By SANCHESKA BROWN
Tribune Staff Reporter
MINISTER of Financial Services Ryan Pinder yesterday denied there was a rift between the Ministry of Financial Services and Ministry of Immigration over the handling of a UBS executive during an immigration road block.
Speaking outside of Cabinet, Mr Pinder said there was no bad blood between himself and the Minister of Immigration, Fred Mitchell, despite reports of their opposing views on the detention of Emmanuel Fiaux, the executive director of UBS Bank.
One day after Mr Fiaux was taken into custody and held at the Carmichael Road Detention Centre for not being able to produce proof of legal residency during a road block, Mr Pinder apologised to Mr Fiaux personally for the inconvenience.
Immigration Minister Fred Mitchell said he was confident that the immigration officers were just doing their jobs and were following the letter of the law.
Amid rumours of a ‘rift’ Mr Pinder said yesterday the two ministries were working very closely together and it was time for everyone to “move on”.
He said: “There is no rift between the Ministry of Financial services and the Ministry of Immigration. Certainly not. We work very well together, we have been working very well together for the last 18 months trying to formulate proper administrative and policy reforms to try to advance the industry. There is no rift at all.”
Mr Pinder also denied the government was giving special treatment to foreigners over Bahamians. He said his ministry’s main goal was to empower more Bahamians in the financial sector.

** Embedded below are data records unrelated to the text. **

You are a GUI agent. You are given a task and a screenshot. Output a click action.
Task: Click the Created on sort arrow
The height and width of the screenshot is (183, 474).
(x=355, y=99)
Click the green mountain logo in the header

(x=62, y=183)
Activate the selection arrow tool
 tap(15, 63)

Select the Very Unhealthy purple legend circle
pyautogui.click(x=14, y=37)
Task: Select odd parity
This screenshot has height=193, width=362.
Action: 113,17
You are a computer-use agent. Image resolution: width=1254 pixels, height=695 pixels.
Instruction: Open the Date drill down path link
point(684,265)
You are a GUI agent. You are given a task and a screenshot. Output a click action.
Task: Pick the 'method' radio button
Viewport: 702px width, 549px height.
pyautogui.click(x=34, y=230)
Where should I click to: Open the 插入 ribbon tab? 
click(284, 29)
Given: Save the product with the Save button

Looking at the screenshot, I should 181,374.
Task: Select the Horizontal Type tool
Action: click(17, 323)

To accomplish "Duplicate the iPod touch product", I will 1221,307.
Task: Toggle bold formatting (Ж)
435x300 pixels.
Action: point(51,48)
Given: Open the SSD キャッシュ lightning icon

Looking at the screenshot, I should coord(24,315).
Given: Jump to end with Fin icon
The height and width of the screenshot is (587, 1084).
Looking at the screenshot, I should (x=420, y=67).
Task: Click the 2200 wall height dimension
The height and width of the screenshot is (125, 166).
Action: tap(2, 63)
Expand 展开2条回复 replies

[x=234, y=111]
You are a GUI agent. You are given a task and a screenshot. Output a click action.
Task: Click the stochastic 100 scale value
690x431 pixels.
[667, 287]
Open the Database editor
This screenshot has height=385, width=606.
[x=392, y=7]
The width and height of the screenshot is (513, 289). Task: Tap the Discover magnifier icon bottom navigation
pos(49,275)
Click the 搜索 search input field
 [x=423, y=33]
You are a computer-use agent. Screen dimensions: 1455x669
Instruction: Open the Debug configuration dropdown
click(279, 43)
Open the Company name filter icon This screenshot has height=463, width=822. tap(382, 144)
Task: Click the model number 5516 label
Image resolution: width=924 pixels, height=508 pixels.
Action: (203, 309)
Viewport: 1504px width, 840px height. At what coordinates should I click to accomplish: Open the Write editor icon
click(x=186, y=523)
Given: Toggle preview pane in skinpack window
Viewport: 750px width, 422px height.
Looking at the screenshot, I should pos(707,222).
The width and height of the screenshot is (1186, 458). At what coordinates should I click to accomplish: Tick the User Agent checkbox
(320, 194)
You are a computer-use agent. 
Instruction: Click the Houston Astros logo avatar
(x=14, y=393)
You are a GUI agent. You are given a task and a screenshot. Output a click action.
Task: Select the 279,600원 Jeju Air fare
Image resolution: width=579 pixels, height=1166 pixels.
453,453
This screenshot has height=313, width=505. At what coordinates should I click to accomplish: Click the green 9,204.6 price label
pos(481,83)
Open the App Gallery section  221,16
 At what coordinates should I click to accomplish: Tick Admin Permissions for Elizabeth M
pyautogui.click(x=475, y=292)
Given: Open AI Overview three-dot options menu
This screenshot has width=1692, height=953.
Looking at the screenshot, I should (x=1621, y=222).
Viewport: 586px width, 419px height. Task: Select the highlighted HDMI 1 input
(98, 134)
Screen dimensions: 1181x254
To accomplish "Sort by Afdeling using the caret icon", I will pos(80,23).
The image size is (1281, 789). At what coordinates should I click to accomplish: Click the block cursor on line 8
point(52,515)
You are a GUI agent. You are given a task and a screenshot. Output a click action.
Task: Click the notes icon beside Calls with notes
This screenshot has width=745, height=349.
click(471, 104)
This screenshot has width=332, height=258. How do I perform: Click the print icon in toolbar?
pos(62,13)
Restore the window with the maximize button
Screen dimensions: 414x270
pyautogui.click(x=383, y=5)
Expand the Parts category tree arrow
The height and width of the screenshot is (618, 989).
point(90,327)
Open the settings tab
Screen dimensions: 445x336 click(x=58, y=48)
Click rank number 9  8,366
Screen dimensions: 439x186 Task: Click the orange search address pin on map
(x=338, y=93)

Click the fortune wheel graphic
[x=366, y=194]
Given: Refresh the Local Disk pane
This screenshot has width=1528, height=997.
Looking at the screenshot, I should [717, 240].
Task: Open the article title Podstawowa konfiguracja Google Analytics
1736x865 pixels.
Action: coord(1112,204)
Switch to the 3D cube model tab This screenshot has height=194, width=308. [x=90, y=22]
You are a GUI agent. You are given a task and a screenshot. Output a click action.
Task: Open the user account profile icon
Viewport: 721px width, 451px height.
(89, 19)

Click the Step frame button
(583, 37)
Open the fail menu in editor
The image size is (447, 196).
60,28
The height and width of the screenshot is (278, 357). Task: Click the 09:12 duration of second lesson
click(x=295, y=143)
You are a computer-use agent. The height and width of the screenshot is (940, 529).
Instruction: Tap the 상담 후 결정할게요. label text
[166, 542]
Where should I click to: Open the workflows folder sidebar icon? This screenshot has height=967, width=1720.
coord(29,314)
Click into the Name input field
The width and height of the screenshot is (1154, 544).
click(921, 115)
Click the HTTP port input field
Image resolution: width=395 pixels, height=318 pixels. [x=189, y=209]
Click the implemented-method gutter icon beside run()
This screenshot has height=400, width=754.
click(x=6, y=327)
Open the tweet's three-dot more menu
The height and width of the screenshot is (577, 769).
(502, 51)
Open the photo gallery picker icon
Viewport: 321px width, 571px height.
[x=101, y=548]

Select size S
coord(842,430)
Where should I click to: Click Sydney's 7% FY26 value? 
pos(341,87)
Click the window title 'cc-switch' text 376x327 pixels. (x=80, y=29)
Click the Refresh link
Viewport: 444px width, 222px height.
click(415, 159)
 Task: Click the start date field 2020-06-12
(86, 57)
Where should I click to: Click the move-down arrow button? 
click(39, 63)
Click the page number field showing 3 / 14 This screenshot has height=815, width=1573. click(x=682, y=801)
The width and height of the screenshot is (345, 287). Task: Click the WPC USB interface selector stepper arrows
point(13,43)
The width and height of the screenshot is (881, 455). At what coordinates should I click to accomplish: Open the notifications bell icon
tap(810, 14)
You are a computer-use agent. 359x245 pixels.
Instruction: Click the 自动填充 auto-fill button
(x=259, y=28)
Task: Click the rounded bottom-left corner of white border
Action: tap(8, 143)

“I am not going to go further into that, whatever statements were made. I take the position of UBS - it’s over, let’s move on, we have an industry to build, a country to build and opportunities for Bahamians within the industry to advance and develop. That’s my focus. We continue to invest in Bahamians in the financial services industry. We are willing to prepare them for the advancement of this industry, that is the mandate of this government to develop the industry and that is what we continue to do,” he said.
“I did not apologise to the institutions, I speak to them on a daily basis. I spoke to an individual. I was very clear on that but this is over, this was an issue and we are moving on, we have an industry to protect, an industry to grow an industry that is staffed by 85 per cent Bahamians. One we hope to have 100 per cent staffed in the future. That’s the goal of this government, to grow the industry where Bahamians can have meaningful employment.”